Kremlin spokesman Dmitry Peskov said it was unlikely the ceasefire could be salvaged, and blamed Washington for failing to fulfill its obligation to separate jihadist fighters from insurgent groups covered by the truce.
A Russian Defense Ministry spokesman, Igor Konashenkov, said the Russian and Syrian air forces were not involved, and appeared to blame the insurgents: "All information on the whereabouts of the convoy was available only to the militants controlling these areas."
Syria’s state news agency SANA quoted a source in the army as saying: "There is no truth to reports carried by some media outlets that the Syrian Arab Army targeted a humanitarian aid convoy in the Aleppo countryside."
DIPLOMATIC GAMBLE
After five years of fighting that made a mockery of all peacekeeping efforts, the ceasefire deal was a gamble on unprecedented cooperation between the United States and Russia. Trust between the two Cold War-era foes is at its lowest point for decades.
The deal called for Washington and Moscow, which support opposite sides in the war between Assad’s government and insurgents but are both fighting against Islamic State militants, to eventually share targeting information, the first time they would have fought openly together since World War Two.
It was negotiated by Secretary of State John Kerry during months of intensive diplomacy, despite skepticism from other senior officials in the Obama administration.
Following the attack, a senior Obama administration official said of the ceasefire: "We don’t know if it can be salvaged."

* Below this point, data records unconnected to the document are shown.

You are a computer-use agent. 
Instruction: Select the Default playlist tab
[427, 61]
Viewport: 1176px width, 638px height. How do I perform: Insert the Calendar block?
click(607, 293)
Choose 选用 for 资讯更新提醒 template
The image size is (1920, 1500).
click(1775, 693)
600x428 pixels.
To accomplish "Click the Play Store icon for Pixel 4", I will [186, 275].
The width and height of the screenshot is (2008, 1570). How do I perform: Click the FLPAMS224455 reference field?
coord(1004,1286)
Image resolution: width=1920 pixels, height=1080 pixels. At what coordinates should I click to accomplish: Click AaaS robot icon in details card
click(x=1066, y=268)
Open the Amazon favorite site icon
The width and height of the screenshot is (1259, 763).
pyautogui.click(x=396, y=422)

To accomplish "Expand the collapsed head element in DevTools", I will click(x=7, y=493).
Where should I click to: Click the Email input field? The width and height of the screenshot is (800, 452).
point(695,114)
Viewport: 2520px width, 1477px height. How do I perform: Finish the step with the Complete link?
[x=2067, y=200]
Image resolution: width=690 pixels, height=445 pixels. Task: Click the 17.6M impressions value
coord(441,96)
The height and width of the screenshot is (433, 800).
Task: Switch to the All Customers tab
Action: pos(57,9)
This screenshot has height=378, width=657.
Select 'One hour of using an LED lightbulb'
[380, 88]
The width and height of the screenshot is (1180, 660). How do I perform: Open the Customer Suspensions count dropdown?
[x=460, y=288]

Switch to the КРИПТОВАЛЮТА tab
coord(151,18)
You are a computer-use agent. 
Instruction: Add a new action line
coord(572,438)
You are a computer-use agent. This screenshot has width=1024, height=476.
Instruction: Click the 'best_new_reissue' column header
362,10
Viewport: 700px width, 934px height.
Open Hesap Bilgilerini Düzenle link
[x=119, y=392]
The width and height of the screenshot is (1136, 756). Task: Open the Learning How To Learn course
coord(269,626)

"At this point the Russians have to demonstrate very quickly their seriousness of purpose because otherwise there will be nothing to extend and nothing to salvage," the official, who spoke to reporters on condition of anonymity, added.
Kerry, in New York for a U.N. summit, said the future of the agreement would depend on Moscow.
"The Russians made the agreement. So we need to see what the Russians say," he said. "But the point–the important thing is the Russians need to control Assad, who evidently is indiscriminately bombing, including of humanitarian convoys."
The air strikes appeared particularly heavy in insurgent-held areas west of Aleppo, near the rebel stronghold of Idlib province. And in eastern Aleppo, a resident reached by Reuters late on Monday said there had been dozens of blasts.
"It started with an hour of extremely fierce bombing," said Besher Hawi, the former spokesman for the opposition’s Aleppo city council. "Now I can hear the sound of helicopters overhead. The last two were barrel bombs," he said, the sound of an explosion audible in the background.